- **WHAT THE TASK ASKS**
Copy the rows starting at the first one and ending at the line containing "Action: [258, 32]", substituting "Color Picker" for "Eyedropper" and leaving everything else unchanged.

- **PROVIDED RECORDS**
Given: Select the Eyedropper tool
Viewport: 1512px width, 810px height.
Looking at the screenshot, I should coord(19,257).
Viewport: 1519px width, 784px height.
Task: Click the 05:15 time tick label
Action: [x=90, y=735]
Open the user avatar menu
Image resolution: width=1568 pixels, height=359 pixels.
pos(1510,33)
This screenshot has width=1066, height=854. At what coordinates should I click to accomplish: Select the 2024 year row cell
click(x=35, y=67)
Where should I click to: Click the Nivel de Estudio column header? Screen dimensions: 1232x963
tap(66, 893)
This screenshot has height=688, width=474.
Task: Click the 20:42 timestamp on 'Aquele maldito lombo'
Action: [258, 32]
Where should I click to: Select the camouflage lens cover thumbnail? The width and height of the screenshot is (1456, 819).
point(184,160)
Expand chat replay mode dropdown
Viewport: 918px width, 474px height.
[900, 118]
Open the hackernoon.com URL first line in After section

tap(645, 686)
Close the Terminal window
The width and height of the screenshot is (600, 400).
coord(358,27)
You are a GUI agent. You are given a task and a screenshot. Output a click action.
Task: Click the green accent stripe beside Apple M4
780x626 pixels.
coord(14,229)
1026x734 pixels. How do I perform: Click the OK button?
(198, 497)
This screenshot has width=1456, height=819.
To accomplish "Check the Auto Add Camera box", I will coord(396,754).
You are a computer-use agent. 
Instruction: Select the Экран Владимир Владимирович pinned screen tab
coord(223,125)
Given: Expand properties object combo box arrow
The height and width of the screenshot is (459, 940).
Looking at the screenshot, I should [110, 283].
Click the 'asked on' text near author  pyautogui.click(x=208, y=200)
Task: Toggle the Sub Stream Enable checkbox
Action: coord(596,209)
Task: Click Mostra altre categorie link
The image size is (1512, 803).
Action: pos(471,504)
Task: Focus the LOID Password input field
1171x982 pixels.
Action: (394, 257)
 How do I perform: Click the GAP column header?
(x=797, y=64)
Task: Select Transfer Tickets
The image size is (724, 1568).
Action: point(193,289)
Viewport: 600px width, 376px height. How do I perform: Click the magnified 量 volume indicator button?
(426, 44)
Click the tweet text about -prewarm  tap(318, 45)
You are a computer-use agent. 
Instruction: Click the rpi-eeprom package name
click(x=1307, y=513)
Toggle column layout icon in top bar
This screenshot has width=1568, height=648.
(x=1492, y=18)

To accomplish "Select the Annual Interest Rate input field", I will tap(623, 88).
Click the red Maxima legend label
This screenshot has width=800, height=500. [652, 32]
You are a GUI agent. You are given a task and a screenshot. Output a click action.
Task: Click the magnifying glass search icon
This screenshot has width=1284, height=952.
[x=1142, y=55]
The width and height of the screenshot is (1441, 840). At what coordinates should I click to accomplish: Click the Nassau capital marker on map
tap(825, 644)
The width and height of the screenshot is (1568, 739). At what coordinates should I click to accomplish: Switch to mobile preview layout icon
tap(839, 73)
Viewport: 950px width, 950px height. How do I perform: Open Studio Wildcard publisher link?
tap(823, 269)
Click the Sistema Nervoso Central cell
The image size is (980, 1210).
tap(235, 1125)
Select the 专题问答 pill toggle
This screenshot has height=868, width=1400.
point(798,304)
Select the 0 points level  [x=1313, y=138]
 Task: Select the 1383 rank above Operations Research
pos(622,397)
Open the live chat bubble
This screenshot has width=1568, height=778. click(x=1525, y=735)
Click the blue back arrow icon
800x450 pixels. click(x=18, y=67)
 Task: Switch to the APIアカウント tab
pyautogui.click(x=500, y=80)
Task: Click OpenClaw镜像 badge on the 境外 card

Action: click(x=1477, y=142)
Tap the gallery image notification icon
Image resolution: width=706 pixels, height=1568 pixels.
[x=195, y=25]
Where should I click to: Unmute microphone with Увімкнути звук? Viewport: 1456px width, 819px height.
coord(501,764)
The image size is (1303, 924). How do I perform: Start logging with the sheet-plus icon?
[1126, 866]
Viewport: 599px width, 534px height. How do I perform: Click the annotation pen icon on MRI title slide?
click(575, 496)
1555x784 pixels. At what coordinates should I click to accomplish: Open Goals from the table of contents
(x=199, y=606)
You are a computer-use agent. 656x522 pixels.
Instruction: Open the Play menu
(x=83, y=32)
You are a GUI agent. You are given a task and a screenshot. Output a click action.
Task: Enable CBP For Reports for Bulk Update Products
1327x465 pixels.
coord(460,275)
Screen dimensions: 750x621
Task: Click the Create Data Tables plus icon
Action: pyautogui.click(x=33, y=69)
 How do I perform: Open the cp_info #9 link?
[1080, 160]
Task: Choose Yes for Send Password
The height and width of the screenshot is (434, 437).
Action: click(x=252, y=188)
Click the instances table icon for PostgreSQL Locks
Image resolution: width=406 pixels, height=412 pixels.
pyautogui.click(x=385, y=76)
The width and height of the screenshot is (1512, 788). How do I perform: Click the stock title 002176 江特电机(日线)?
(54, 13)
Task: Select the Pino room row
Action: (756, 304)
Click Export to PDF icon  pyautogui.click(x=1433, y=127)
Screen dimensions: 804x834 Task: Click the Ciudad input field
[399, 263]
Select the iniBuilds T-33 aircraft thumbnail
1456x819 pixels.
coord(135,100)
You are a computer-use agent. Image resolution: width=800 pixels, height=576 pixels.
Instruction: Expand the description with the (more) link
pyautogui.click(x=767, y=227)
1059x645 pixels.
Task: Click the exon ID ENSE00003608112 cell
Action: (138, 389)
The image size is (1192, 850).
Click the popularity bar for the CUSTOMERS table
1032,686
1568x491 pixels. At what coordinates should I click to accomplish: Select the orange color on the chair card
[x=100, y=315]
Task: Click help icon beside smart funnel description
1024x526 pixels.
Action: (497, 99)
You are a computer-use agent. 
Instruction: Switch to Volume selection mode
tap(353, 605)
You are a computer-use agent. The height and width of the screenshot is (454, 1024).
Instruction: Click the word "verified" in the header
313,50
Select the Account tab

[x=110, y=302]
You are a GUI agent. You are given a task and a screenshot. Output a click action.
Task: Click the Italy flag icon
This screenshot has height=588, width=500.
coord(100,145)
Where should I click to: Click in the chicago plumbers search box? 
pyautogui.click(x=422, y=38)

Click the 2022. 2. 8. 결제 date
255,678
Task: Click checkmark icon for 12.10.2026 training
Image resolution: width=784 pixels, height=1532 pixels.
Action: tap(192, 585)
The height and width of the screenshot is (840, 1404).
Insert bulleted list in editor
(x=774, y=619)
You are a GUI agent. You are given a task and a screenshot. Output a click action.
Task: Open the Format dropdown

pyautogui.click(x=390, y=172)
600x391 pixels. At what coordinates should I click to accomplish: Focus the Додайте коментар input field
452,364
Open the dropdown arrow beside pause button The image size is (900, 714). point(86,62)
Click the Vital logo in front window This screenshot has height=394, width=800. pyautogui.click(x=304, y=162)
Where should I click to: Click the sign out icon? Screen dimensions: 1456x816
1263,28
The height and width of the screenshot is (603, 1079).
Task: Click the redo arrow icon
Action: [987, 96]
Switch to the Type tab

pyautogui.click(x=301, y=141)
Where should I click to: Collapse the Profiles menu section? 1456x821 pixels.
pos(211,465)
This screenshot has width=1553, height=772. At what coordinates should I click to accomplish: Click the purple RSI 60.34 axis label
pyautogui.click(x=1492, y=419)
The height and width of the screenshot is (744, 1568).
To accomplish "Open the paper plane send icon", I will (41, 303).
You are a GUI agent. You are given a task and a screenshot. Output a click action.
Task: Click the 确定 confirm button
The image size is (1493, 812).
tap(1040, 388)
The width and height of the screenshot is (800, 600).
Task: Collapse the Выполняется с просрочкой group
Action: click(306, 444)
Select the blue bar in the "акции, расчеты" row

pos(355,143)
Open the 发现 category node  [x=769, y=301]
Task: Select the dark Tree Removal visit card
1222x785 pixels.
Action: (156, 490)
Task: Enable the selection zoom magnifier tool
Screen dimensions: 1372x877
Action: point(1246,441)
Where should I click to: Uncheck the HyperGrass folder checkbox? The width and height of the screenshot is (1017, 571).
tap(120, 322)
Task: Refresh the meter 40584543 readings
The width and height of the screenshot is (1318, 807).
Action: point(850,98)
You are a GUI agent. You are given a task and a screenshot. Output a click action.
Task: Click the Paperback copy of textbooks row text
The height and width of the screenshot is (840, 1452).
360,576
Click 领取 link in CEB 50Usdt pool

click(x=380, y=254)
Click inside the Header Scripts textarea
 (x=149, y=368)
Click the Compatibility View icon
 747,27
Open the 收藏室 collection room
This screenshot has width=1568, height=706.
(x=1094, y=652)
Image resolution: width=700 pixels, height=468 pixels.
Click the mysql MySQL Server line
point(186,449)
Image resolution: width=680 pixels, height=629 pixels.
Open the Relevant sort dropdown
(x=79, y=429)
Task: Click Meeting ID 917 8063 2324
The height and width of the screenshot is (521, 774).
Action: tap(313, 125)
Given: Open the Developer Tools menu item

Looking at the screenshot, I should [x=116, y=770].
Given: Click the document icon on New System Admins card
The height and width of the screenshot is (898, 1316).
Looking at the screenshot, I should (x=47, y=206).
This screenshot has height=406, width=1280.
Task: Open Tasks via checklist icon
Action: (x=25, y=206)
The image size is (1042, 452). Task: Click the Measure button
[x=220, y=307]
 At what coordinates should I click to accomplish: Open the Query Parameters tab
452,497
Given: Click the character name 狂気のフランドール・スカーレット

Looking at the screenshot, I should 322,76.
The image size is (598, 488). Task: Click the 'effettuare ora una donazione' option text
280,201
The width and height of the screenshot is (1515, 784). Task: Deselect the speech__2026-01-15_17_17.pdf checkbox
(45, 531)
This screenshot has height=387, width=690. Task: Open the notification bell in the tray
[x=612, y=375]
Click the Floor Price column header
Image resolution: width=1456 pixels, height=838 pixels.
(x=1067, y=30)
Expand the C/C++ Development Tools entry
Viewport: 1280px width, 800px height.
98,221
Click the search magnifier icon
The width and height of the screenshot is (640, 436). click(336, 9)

- **TASK ANSWER**
Given: Select the Color Picker tool
Viewport: 1512px width, 810px height.
Looking at the screenshot, I should coord(19,257).
Viewport: 1519px width, 784px height.
Task: Click the 05:15 time tick label
Action: [x=90, y=735]
Open the user avatar menu
Image resolution: width=1568 pixels, height=359 pixels.
pos(1510,33)
This screenshot has width=1066, height=854. At what coordinates should I click to accomplish: Select the 2024 year row cell
click(x=35, y=67)
Where should I click to: Click the Nivel de Estudio column header? Screen dimensions: 1232x963
tap(66, 893)
This screenshot has height=688, width=474.
Task: Click the 20:42 timestamp on 'Aquele maldito lombo'
Action: [258, 32]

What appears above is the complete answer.